++++ Extracted material ++++
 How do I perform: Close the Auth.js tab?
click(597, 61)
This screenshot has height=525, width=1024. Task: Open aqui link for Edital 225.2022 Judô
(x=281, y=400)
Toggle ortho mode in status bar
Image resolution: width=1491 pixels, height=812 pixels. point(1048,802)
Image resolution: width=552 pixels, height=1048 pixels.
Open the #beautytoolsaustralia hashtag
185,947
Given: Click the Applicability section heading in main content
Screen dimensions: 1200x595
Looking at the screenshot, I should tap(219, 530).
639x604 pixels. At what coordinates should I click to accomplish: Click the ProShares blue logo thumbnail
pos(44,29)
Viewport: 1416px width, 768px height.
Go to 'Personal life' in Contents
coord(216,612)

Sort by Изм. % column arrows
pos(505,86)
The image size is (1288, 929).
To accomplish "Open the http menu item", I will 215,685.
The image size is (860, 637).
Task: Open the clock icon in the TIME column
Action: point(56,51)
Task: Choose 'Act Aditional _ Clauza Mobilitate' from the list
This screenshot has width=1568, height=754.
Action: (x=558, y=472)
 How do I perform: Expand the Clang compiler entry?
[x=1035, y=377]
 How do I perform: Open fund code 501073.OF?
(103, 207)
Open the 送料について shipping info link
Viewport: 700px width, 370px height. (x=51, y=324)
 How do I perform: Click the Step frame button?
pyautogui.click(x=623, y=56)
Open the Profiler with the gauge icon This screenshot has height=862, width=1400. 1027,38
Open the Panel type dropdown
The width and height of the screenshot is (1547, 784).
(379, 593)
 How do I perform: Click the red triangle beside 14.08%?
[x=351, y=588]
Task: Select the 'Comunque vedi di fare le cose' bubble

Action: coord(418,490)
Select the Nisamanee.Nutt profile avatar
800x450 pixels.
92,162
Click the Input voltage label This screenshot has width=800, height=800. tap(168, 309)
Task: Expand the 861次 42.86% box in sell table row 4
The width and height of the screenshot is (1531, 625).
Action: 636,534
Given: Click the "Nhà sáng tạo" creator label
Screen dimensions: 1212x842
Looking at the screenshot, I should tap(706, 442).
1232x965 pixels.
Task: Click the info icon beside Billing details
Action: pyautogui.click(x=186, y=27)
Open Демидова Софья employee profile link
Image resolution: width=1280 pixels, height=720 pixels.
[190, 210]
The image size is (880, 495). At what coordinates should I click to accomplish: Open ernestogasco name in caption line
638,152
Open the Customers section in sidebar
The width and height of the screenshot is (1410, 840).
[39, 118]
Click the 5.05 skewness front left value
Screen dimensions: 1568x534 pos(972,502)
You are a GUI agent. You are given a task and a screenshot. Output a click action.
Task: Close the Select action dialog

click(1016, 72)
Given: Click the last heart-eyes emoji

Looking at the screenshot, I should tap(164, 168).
++++
# Brief
Each entry above is to be printed again exactly.

# Answer to this task
 How do I perform: Close the Auth.js tab?
click(597, 61)
This screenshot has height=525, width=1024. Task: Open aqui link for Edital 225.2022 Judô
(x=281, y=400)
Toggle ortho mode in status bar
Image resolution: width=1491 pixels, height=812 pixels. point(1048,802)
Image resolution: width=552 pixels, height=1048 pixels.
Open the #beautytoolsaustralia hashtag
185,947
Given: Click the Applicability section heading in main content
Screen dimensions: 1200x595
Looking at the screenshot, I should tap(219, 530).
639x604 pixels. At what coordinates should I click to accomplish: Click the ProShares blue logo thumbnail
pos(44,29)
Viewport: 1416px width, 768px height.
Go to 'Personal life' in Contents
coord(216,612)

Sort by Изм. % column arrows
pos(505,86)
The image size is (1288, 929).
To accomplish "Open the http menu item", I will 215,685.
The image size is (860, 637).
Task: Open the clock icon in the TIME column
Action: point(56,51)
Task: Choose 'Act Aditional _ Clauza Mobilitate' from the list
This screenshot has width=1568, height=754.
Action: (x=558, y=472)
 How do I perform: Expand the Clang compiler entry?
[x=1035, y=377]
 How do I perform: Open fund code 501073.OF?
(103, 207)
Open the 送料について shipping info link
Viewport: 700px width, 370px height. (x=51, y=324)
 How do I perform: Click the Step frame button?
pyautogui.click(x=623, y=56)
Open the Profiler with the gauge icon This screenshot has height=862, width=1400. 1027,38
Open the Panel type dropdown
The width and height of the screenshot is (1547, 784).
(379, 593)
 How do I perform: Click the red triangle beside 14.08%?
[x=351, y=588]
Task: Select the 'Comunque vedi di fare le cose' bubble

Action: coord(418,490)
Select the Nisamanee.Nutt profile avatar
800x450 pixels.
92,162
Click the Input voltage label This screenshot has width=800, height=800. tap(168, 309)
Task: Expand the 861次 42.86% box in sell table row 4
The width and height of the screenshot is (1531, 625).
Action: 636,534
Given: Click the "Nhà sáng tạo" creator label
Screen dimensions: 1212x842
Looking at the screenshot, I should tap(706, 442).
1232x965 pixels.
Task: Click the info icon beside Billing details
Action: pyautogui.click(x=186, y=27)
Open Демидова Софья employee profile link
Image resolution: width=1280 pixels, height=720 pixels.
[190, 210]
The image size is (880, 495). At what coordinates should I click to accomplish: Open ernestogasco name in caption line
638,152
Open the Customers section in sidebar
The width and height of the screenshot is (1410, 840).
[39, 118]
Click the 5.05 skewness front left value
Screen dimensions: 1568x534 pos(972,502)
You are a GUI agent. You are given a task and a screenshot. Output a click action.
Task: Close the Select action dialog

click(1016, 72)
Given: Click the last heart-eyes emoji

Looking at the screenshot, I should tap(164, 168).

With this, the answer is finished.